━━━ Data for the task ━━━

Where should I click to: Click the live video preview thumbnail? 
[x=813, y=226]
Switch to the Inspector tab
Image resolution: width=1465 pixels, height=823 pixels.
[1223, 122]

━━━

Copy out every line of the records above, word for word.

Where should I click to: Click the live video preview thumbnail? 
[x=813, y=226]
Switch to the Inspector tab
Image resolution: width=1465 pixels, height=823 pixels.
[1223, 122]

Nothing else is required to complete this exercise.